The recent Agnew case deals with a technical but practically very important point: if a worker is underpaid by their employer when they take annual leave, how far back in time can the worker go when claiming the money they are owed? The case thus has important implications for workers’ ability to get an effective remedy when their rights have been infringed.
The claimants in Agnew worked for the Police Service of Northern Ireland (PSNI). Although they regularly worked compulsory overtime, they were only paid their basic pay when they took annual leave. The Court of Justice of the European Union has held in a series of important decisions (e.g. Williams, Lock) that a worker is entitled to receive their ‘normal pay’ when they exercise the right to take paid annual leave. As a result, the PSNI accepted that it had failed to pay the claimants enough holiday pay.
However, the PSNI argued that the claimants could only seek money owed to them in the three months prior to the bringing of their claims. This is because an employment tribunal claim must usually be brought within three months of the matter to which it relates; otherwise it is time-barred (Working Time Regulations (Northern Ireland) 2016, regulation 43(2)). However, the claimants argued that they could go back much further because the Employment Rights (Northern Ireland) Order 1996 (ERO), Article 55 – which provides an alternative route to bringing a claim for unpaid holiday pay as an ‘unlawful deduction’ from wages – makes provision to bring a claim in respect of a ‘series’ of unlawful deductions, provided that the claim is brought within three months of the last deduction in the series.
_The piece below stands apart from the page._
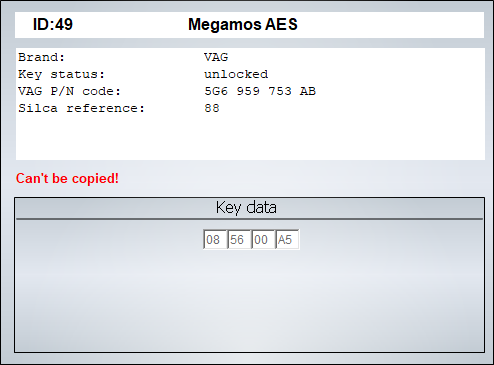Click the white title bar beside Megamos AES
The width and height of the screenshot is (494, 365).
tap(390, 25)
Having resolved some preliminary issues not noted here, the Supreme Court turned to the correct interpretation of the ‘series’ provision. In the Bear Scotland case in 2014, the EAT had held that a series of deductions could be broken by a gap of more than three months between deductions. The reasoning was that, if the claimant failed to issue proceedings within the three-month time limit, they were out of time and could not get back within the limitation period just because a subsequent deduction of a similar kind was made by the employer. However, the Supreme Court held that this was mistaken: the whole point of the series provision was to allow for deductions to be claimed over a longer period of time than three months, so there was no automatic break in a series just because there was a gap of more than three months between deductions.
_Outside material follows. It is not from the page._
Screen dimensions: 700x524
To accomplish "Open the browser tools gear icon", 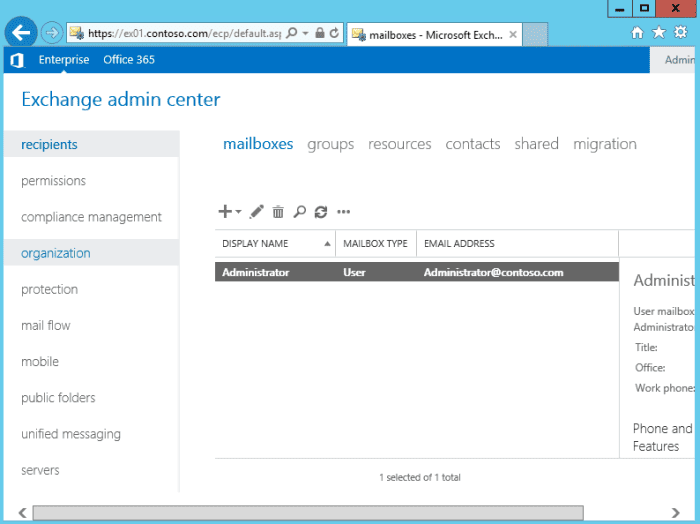I will (x=680, y=33).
Importantly, the Supreme Court began its discussion of the issue by adopting a purposive approach to the legislation, following its own reasoning in Uber. The judges identified the purpose of the legislation as being ‘to give workers a measure of protection from exploitation and… to protect vulnerable workers from being paid too little for the work that they do’ . From this perspective, the decision in Bear Scotland was clearly unfair on multiple grounds. An employer could exploit the rule to its own advantage by leaving a gap in deductions to break the series. Even if this did not occur, there were many situations in which longer gaps might arise, for example, where the worker did not take holiday or sick leave for a period of time. Additionally, it would not be realistic to expect vulnerable workers to bring multiple tribunal claims in order to preserve their rights. Instead, the correct approach was to apply the word ‘series’ in its ordinary meaning, taking into account all the circumstances. In particular, it was relevant to consider whether the same ‘fault’ linked the various deductions into a series. Applying this to Agnew itself, all the deductions stemmed from the same ‘fault’: that of failing to take into account overtime when calculating the claimants’ holiday pay entitlement.
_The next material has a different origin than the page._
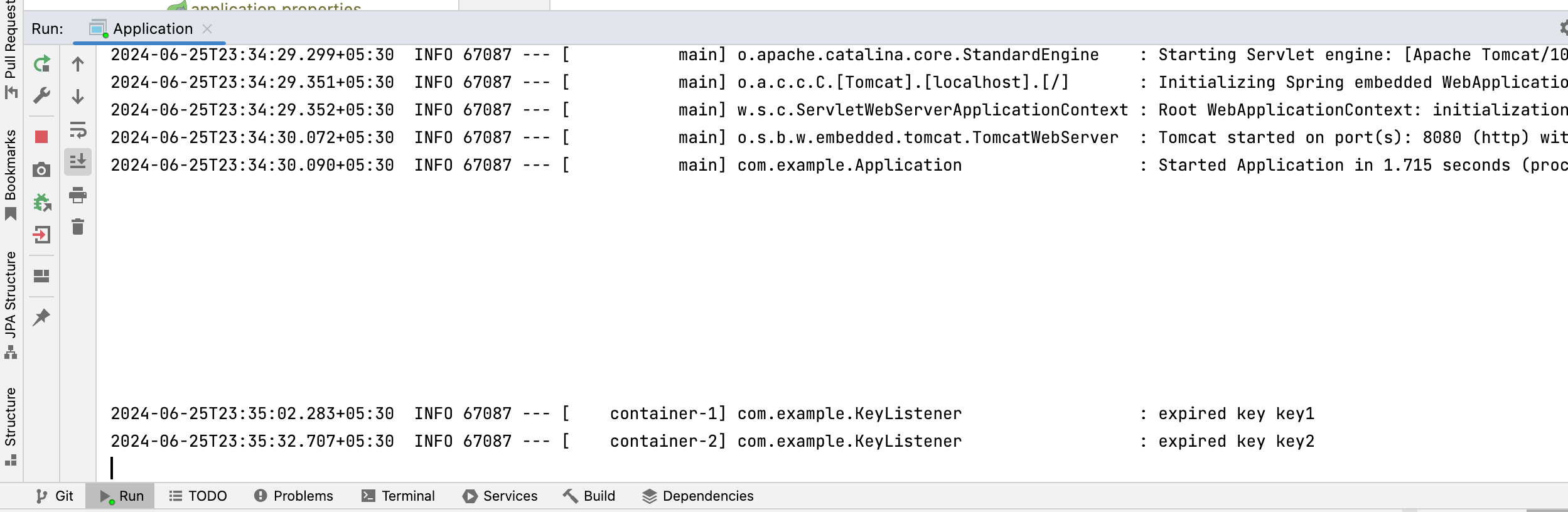Open the Services tool window
1568x512 pixels.
pos(500,496)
The Supreme Court’s decision in Agnew reflects the importance of the right to paid annual leave by ensuring that breaches are properly remedied. Of course, the financial consequences for PSNI (a public service already in financial difficulties) are huge, but it is worth bearing in mind that this was money that the affected workers should have received when they took their annual leave. A strong justification is required for restricting workers’ ability to recover money they are rightfully owed.
That leads to a final point: a comparison with the law in England, Wales and Scotland. The ‘series’ provision also exists in these jurisdictions, but subject to a two-year ‘back stop’ under section 23(4A) of the Employment Rights Act 1996. This means that, even applying the Supreme Court’s approach, working people in these jurisdictions will only be able to recover monies owed going back two years from the date of the claim. This provision, which was introduced with the express purpose of limiting employers’ liability, is hard to justify from a worker-protective perspective. The tension between this provision and the ruling in Agnew indicates the pressing need to harmonise approaches, so that workers can claim all the money they should have been paid in the first place.